Macha, a sparsely populated region in southern Zambia, is about as far from London as one can get. This region, smaller than the US state of Delaware, has no commercial industries or agriculture. Its people, who live in smaller villages, live off of subsistence farming, consisting mostly of maize and peanuts. But thanks to Computer Aid International, an NGO based in the UK, Macha has received the first of the non-profit’s solar powered internet cafés, opening its people’s eyes to a much wider world–one that London’s citizens take for granted.
Computer Aid already has an impressive track record of service: the organization has sent thousands of refurbished computers to Africa, and has offered cost-effective and innovative IT solutions in Zambia and Kenya. The Macha lab is impressive for several regions: it’s a retrofitted shipping container, powered by solar panels, and includes hardware that minimizes the facility’s power requirements.
According to Tony Roberts, Computer Aid’s CEO, the lab offers new advantages to Macha’s residents. If there’s a local emergency, connectivity allows communication at a short notice. Rural hospitals can send their employees there for updated online training. Students can complete their research, while local leaders can quickly provide needed services to their constituents. For farmers, more economic opportunities are now possible–growers have learned that they can grow sunflowers, which, in much of Macha, actually grow better than maize.
Computer Aid’s work also reveals proof that solar and other renewable energy technologies have a bright future in Africa. Much of the continent lacks any power grid infrastructure that fossil fuels require, so solar can actually be more cost-competitive. Computer Aid’s labs, which cost anywhere to UK£15,000 to £25,000, can literally be dropped off in the middle of no where, using a variety of wireless technologies that allow for uninterrupted access. The solar panels, which should last up to 20 years, can recharge from the average 12 hours of sunlight in which Macha basks daily, and they also include cell phone recharging stations, a difficult task to accomplish in Africa due to a lack of reliable electricity.

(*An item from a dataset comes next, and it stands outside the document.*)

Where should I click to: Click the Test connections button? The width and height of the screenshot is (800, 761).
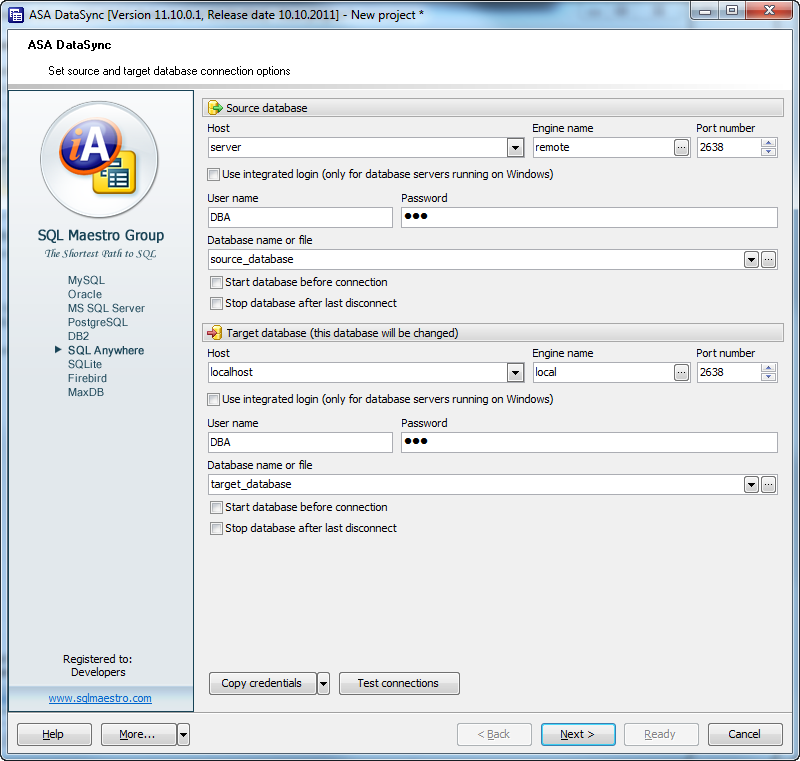coord(399,683)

Currently Computer Aid works with other NGOs and private companies for funding the labs, the potential results of which could build much optimism throughout Africa at so many levels: good paying IT jobs, of which 700 already exist in Macha; a better quality of life thanks to the knowledge of what crops are needed, beyond simply growing what’s needed for daily meals; and providing basic information that so many people in Macha had lacked. Most importantly, solar outfits like these can fuel a clean source of electricity, so necessary for economic development, which allows anything from the ability for students to study at night to budding entrepreneurs sorting out new ventures possible by microfinance. For too long, developed nations have given financial aid to African nations, frequently seeing only dubious results: more projects like this, which are handy, not a handout, are the way to go for empowering Africans.